Cette retraite est pour le Pr Boubacar Kanté venu du Sénégal de repenser le principe de séparation du pouvoir déjà consacré dans la constitution du 30 mars 2016 et non de le réinterpréter. Mais si tous les intervenants s’accordent sur le principe de séparation de pouvoir selon Montesquieu, le Pr Boubacar Kanté estime qu’en ce moment-là, il faut relativiser car à son époque « il n’existait pas la société civile nationale, ni internationale. Cela nécessite que le principe de la séparation de pouvoir mérite d’être ré-analysé, réinterprété et surtout adapter au contexte africain et pourquoi pas centrafricain. Et après avoir réinterprété pour pouvoir glisser vers la séparation des fonctions », a-t-il appelé.

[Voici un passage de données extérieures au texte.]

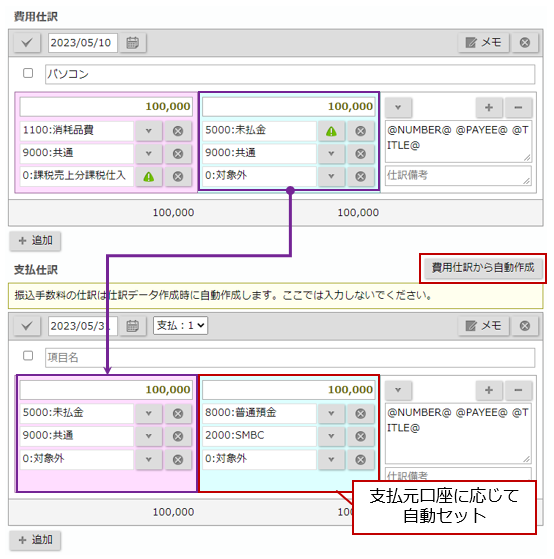554x559 pixels.
Task: Open the 支払：1 dropdown
Action: click(180, 325)
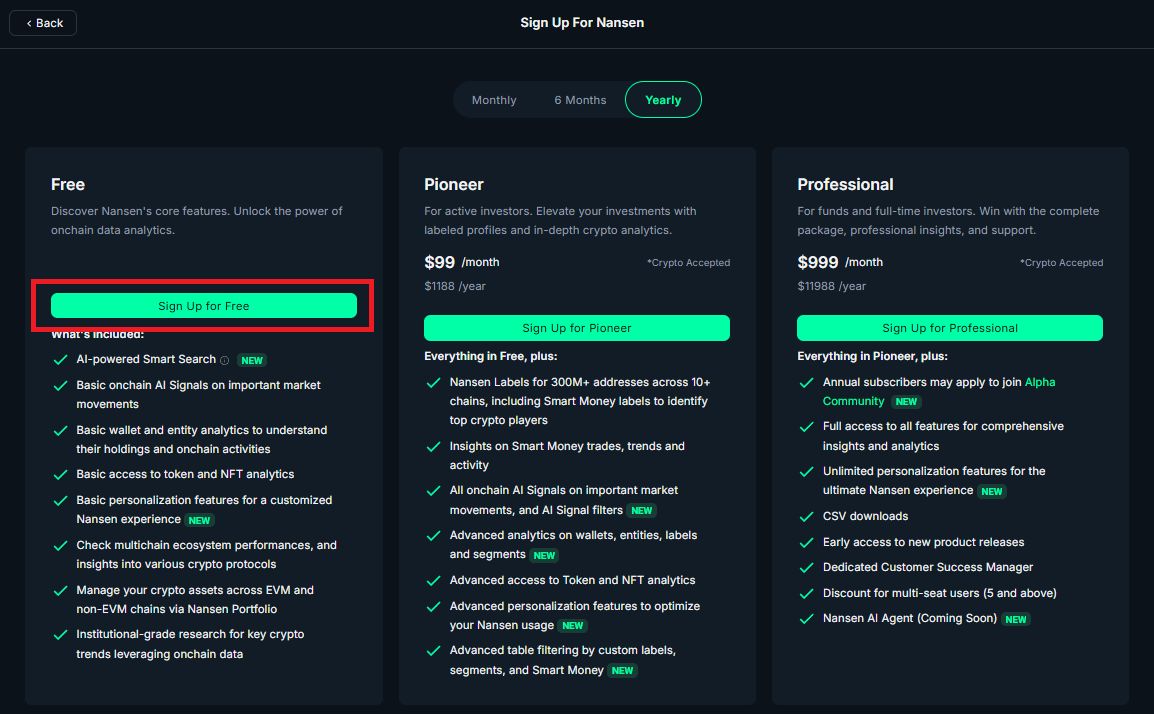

 Si la mission de l’OIF est celle d’identifier avec les autorités du pays les sources potentielles de conflit dans la séparation de pouvoir, il ressort d’ores et déjà deux formes de conflit politique et juridique selon le Pr Kanté. Un appel de pied au rassemblement qui s’impose à ce pays « la République centrafricaine au mieux a commencé sa transition au pire n’a pas encore commencé sa transition », a lâché le professeur en guise de conclusion. Me Dossou, président du Conseil Constitutionnel du Bénin appelle les centrafricains à se parler entre eux « il faut parler, il faut amener chacun à vous parler, si vous ne connaissez pas quelqu’un, vous ne pouvez pas bien travailler avec lui. Même si vous voulez combattre quelqu’un si vous ne le connaissez pas, vous ne savez pas par quel moyen le combattre… ; il faut considérer que le pouvoir est un », a-t-il exhorté.

Dans ses leçons tirées des affaires, l’ancien premier ministre du Burkina-Faso a d’abord expressément rendu un hommage à ses prédécesseurs à la primature au Burkina-Faso avant d’ajouter que la séparation du pouvoir ne signifie pas cloisonnement des institutions.

Louis Michel, député européen envoyé spécial de Michaëlle Jean met quant à lui un accent particulier sur l’universalité des valeurs démocratiques se démarquant un peu de son prédécesseur le Pr Boubacar Kanté qui table sur la contextualisation de modèle politique à la centrafricaine. Un fait majeur dans ces séries de témoignage, le nom de Nicolas Tiangaye, ancien premier ministre de transition aujourd’hui dans l’opposition revient singulièrement comme un acteur utile dans la démarche africaine par le passé.

Touadera qui a religieusement suivi ces exposés fera-t-il sourd d’oreille ? Difficile pour l’instant d’imaginer un scénario poste-retraite interinstitutionnelle qu’il a dans son allocution affirmé sa volonté d’accorder de crédit aux recommandations de ladite rencontre que nous qualifions « d’opérations de sauvetage des institutions du pays par l’OIF ».